Problem:
Return the material unaltered, line by line.

Data extracts Block Start

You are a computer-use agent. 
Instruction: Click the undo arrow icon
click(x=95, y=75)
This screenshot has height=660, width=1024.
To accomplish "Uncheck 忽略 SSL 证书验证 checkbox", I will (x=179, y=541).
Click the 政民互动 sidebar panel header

Data extracts Block End

Your solution:
You are a computer-use agent. 
Instruction: Click the undo arrow icon
click(x=95, y=75)
This screenshot has height=660, width=1024.
To accomplish "Uncheck 忽略 SSL 证书验证 checkbox", I will (x=179, y=541).
Click the 政民互动 sidebar panel header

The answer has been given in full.